* PROVIDED TEXT *
-- Opening Marker --
For many families, the transition to virtual learning during the pandemic comes with some challenges. Students may be struggling to stay focused, resulting in distracted or unproductive behavior.
Here are a few tips we've been hearing from our team of expert contributors to help kids remain attentive and alert despite their new learning environment:
1. Establish a "school ready" routine.
Home is usually the place for enjoying family time, playing, eating and sleeping. When it becomes "school" too, children need dedicated time to prepare for and focus on learning. Before starting classwork, establishing a routine to get ready for the schooldays is important. This may involve brushing teeth, combing hair and getting dressed. Being "school ready" sets the mindset for the rest of the day.
2. Set up a learning place.
Ideally, children will set up their digital devices on a table or desk located near a power source. If there are several students in a family sharing a table, cardboard dividers may help limit distractions. It's also helpful to keep school supplies such as pens, pencils, markers and paper handy and easily accessible—these can be stored in boxes, bins and even backpacks. And because learning is taking place at home, these spaces can also include personalized items. Younger students may want a favorite stuffed animal close by, and older students may prefer to have a book on hand to read when assignments are finished or when a break is needed.
3. Implement a weekday schedule.
At school, children are used to a daily routine to help structure their learning. With no physical transition from class to class at home, it can be difficult for students to understand how to effectively manage their time and when to shift from one subject to another. A written daily schedule helps organize the learning day—be sure to weave in time for snacks, brain breaks and exercise to keep kids energized.
4. Set expectations.
Clearly stating expectations for at-home learning is an important step towards giving students structure and helping them understand how to behave throughout the day. This can include discussing appropriate, respectful behavior during online class and determining what is off-limits during learning—like cell phones or video games.
5. Provide encouragement + celebrate success.
To maintain motivation, praise your student on specific positive behaviors that you notice throughout the day—like how they participated in a class discussion or worked through a difficult assignment. This positive feedback will keep spirits up!
How to help prevent meltdowns during virtual learning
Another potential hurdle in this process is meltdowns. It's difficult to prevent meltdowns in general, and many parents have already experienced dreaded midday meltdowns during remote learning. However, it's important to recognize these outbursts come from stress and feelings of being overwhelmed.
-- Closing Marker --
Write out the stretch of the virtual learning tips from "2. Set up a" through "break is needed." word for word.

* AVAILABLE DATA *
-- Opening Marker --
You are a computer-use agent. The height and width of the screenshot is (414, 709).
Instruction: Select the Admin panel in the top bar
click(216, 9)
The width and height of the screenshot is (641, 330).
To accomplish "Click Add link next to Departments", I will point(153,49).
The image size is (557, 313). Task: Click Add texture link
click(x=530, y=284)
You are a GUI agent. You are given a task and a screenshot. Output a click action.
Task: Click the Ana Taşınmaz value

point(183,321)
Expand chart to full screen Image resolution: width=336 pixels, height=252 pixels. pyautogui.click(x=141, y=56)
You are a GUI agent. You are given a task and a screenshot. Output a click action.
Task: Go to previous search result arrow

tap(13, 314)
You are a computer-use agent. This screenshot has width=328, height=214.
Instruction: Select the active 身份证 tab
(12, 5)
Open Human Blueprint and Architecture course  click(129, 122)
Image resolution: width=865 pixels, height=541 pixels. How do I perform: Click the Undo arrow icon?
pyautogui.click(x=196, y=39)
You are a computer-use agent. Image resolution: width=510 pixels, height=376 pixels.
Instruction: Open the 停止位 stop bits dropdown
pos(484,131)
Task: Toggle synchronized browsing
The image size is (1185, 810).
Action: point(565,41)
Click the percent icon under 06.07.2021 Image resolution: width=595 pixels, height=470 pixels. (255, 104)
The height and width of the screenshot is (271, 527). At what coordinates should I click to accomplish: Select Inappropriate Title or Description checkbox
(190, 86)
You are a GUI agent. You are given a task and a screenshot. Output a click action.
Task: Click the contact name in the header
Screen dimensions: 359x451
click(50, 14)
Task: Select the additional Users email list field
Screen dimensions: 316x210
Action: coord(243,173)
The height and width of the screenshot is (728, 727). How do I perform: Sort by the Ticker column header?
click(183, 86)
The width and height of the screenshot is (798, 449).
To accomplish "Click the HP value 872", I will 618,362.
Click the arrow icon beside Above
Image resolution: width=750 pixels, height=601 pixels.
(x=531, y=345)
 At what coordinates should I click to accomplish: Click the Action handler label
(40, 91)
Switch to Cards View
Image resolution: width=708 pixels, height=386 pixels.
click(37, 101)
-- Closing Marker --
* SOLUTION TO THE EXERCISE *
2. Set up a learning place.
Ideally, children will set up their digital devices on a table or desk located near a power source. If there are several students in a family sharing a table, cardboard dividers may help limit distractions. It's also helpful to keep school supplies such as pens, pencils, markers and paper handy and easily accessible—these can be stored in boxes, bins and even backpacks. And because learning is taking place at home, these spaces can also include personalized items. Younger students may want a favorite stuffed animal close by, and older students may prefer to have a book on hand to read when assignments are finished or when a break is needed.